▶ **Data**:
+-------+
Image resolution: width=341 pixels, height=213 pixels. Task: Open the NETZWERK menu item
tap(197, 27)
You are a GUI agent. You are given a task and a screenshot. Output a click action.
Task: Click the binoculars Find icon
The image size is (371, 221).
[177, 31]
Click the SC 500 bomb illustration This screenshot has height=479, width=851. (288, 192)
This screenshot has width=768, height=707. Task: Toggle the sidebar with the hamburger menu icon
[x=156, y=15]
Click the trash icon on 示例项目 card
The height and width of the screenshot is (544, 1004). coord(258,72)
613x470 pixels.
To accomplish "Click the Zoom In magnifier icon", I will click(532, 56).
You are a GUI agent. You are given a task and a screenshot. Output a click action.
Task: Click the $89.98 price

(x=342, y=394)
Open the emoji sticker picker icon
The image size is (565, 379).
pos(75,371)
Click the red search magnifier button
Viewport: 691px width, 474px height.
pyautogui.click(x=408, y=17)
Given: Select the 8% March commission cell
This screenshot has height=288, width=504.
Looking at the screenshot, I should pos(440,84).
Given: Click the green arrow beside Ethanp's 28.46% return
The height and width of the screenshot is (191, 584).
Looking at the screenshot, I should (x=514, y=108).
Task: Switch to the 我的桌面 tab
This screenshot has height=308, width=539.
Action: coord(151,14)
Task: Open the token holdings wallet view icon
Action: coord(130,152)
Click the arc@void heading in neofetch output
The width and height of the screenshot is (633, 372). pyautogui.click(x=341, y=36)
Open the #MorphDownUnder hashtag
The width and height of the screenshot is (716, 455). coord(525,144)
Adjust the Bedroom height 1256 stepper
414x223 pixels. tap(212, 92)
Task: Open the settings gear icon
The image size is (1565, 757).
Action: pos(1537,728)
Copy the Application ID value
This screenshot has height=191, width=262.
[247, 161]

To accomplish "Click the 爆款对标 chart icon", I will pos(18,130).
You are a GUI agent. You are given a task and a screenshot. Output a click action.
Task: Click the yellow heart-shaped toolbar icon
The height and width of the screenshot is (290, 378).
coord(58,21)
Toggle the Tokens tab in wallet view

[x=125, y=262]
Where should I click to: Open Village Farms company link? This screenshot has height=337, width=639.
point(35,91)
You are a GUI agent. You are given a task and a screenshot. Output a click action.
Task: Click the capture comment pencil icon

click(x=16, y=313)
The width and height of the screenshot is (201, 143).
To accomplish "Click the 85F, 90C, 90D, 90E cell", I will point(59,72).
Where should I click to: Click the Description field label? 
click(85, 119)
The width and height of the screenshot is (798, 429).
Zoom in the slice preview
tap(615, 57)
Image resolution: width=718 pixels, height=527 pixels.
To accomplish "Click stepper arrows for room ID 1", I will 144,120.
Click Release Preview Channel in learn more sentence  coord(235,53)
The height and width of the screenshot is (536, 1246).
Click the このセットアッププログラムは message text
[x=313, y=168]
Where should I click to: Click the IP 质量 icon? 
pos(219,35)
+-------+
▶ **Task to carry out**:
Word for word, output the records that appear above.

▶ **Final answer**:
Image resolution: width=341 pixels, height=213 pixels. Task: Open the NETZWERK menu item
tap(197, 27)
You are a GUI agent. You are given a task and a screenshot. Output a click action.
Task: Click the binoculars Find icon
The image size is (371, 221).
[177, 31]
Click the SC 500 bomb illustration This screenshot has height=479, width=851. (288, 192)
This screenshot has width=768, height=707. Task: Toggle the sidebar with the hamburger menu icon
[x=156, y=15]
Click the trash icon on 示例项目 card
The height and width of the screenshot is (544, 1004). coord(258,72)
613x470 pixels.
To accomplish "Click the Zoom In magnifier icon", I will click(532, 56).
You are a GUI agent. You are given a task and a screenshot. Output a click action.
Task: Click the $89.98 price

(x=342, y=394)
Open the emoji sticker picker icon
The image size is (565, 379).
pos(75,371)
Click the red search magnifier button
Viewport: 691px width, 474px height.
pyautogui.click(x=408, y=17)
Given: Select the 8% March commission cell
This screenshot has height=288, width=504.
Looking at the screenshot, I should pos(440,84).
Given: Click the green arrow beside Ethanp's 28.46% return
The height and width of the screenshot is (191, 584).
Looking at the screenshot, I should (x=514, y=108).
Task: Switch to the 我的桌面 tab
This screenshot has height=308, width=539.
Action: coord(151,14)
Task: Open the token holdings wallet view icon
Action: coord(130,152)
Click the arc@void heading in neofetch output
The width and height of the screenshot is (633, 372). pyautogui.click(x=341, y=36)
Open the #MorphDownUnder hashtag
The width and height of the screenshot is (716, 455). coord(525,144)
Adjust the Bedroom height 1256 stepper
414x223 pixels. tap(212, 92)
Task: Open the settings gear icon
The image size is (1565, 757).
Action: pos(1537,728)
Copy the Application ID value
This screenshot has height=191, width=262.
[247, 161]

To accomplish "Click the 爆款对标 chart icon", I will pos(18,130).
You are a GUI agent. You are given a task and a screenshot. Output a click action.
Task: Click the yellow heart-shaped toolbar icon
The height and width of the screenshot is (290, 378).
coord(58,21)
Toggle the Tokens tab in wallet view

[x=125, y=262]
Where should I click to: Open Village Farms company link? This screenshot has height=337, width=639.
point(35,91)
You are a GUI agent. You are given a task and a screenshot. Output a click action.
Task: Click the capture comment pencil icon

click(x=16, y=313)
The width and height of the screenshot is (201, 143).
To accomplish "Click the 85F, 90C, 90D, 90E cell", I will point(59,72).
Where should I click to: Click the Description field label? 
click(85, 119)
The width and height of the screenshot is (798, 429).
Zoom in the slice preview
tap(615, 57)
Image resolution: width=718 pixels, height=527 pixels.
To accomplish "Click stepper arrows for room ID 1", I will 144,120.
Click Release Preview Channel in learn more sentence  coord(235,53)
The height and width of the screenshot is (536, 1246).
Click the このセットアッププログラムは message text
[x=313, y=168]
Where should I click to: Click the IP 质量 icon? 
pos(219,35)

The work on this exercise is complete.